E como já se esperar, lá nos fundos do palco antes mesmo da Rotunda se abrir, está ela, concentrada na sua fala. Restando pouco tempo, elas se abrem e...merda! Começa o espetáculo. Ela encenando sua própria vida, própria história, mas com outro nome. E em uma de suas falas,ela tem que ir ao centro do palco olhar para a plateia sem muita demora e falar algumas palavras, interagindo com o público. Passados somente, 12 minutos do início da peça, antes mesmo que dissesse alguma coisa, no centro do palco em frente ao público, seus olhos começam a marejar, a pernas tremerem, seus braços desmancharem sem força despencando à altura do quadril, os lábios torcerem sem direção na tentativa de travar um choro e no canto dos olhos ei que surge uma leve e singela gota de lágrima em sentido gravitacional, anunciando um longo e demorado pranto corrente. Tudo isso, porque ao olhar para cada canto do teatro (surpresa armada pelos amigos, diretor, empresário e o pessoal da Cia de teatro) percebeu algo estranho na plateia e mesmo quando olhava para outro canto a estranheza aumentava ainda mais. Na verdade, estava ela reconhecendo cada pessoa da sua então cidade natal, eram: amigos de infância, do colégio, era o dono da quitanda onde sempre ia comprar doces, a costureira que com os retalhos fazia as roupinhas da sua boneca de pano...
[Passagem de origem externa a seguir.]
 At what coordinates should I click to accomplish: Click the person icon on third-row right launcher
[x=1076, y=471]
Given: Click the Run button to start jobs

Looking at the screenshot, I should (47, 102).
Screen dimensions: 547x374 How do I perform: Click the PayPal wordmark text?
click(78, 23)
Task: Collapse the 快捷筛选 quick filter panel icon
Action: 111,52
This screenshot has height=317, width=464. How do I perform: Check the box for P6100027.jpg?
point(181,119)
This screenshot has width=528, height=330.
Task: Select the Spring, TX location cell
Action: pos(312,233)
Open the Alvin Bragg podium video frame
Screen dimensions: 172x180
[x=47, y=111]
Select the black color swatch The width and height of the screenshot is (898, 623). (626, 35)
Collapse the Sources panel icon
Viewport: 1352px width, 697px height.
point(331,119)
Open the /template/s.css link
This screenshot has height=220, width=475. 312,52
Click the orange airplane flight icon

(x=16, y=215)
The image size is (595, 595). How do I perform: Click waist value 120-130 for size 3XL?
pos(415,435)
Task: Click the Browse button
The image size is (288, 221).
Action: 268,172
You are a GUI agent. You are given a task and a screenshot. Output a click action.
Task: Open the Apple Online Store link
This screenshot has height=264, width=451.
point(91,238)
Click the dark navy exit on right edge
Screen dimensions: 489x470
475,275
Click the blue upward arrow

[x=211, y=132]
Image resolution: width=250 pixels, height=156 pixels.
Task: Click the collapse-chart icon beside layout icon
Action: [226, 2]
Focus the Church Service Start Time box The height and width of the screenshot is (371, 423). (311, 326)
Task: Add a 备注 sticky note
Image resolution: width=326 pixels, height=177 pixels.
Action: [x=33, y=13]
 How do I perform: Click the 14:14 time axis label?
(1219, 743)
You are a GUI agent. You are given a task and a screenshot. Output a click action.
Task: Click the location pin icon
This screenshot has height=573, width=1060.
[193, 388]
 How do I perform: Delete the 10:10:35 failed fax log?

Na parte de cima,no 2º andar do teatro, viu as amigas dos tempos criança, quando ainda brincava no passeio de casa, viu os antigos paqueras dos tempos de colégio e até o primeiro namoradinho de adolescência estava lá. Olhando para baixo pertinho, na primeira fileira do palco viu suas pérolas, como bem chamava os seus pais e irmãos. Passados algum tempo revendo aquelas importantes pessoas, surpreende-se quando absolutamente todos da plateia levantam para aplaudi-la (Isso por aproximadamente 4 minutos ininterruptos). Ao final, os pais, debruçados à superfície do palco, admirados,percebem o quanto valeu à pena apoiar a filha, onde antes vinda daquela cidadezinha bem pacata, sabia desde sempre que ali nascia um talento e deste conquistou o país e o mundo através da arte.
(Numa breve conversa [real], disse a dona deste personagem [irreal] uma frase ao autor deste).
“EU AMO O TEATRO."
Juliete Nascimento.
Homenageio esta que é minha mais recente amiga, a grande brother Juli (Assim, carinhosamente a chamamos lá no Instituto Cultural Steve Biko).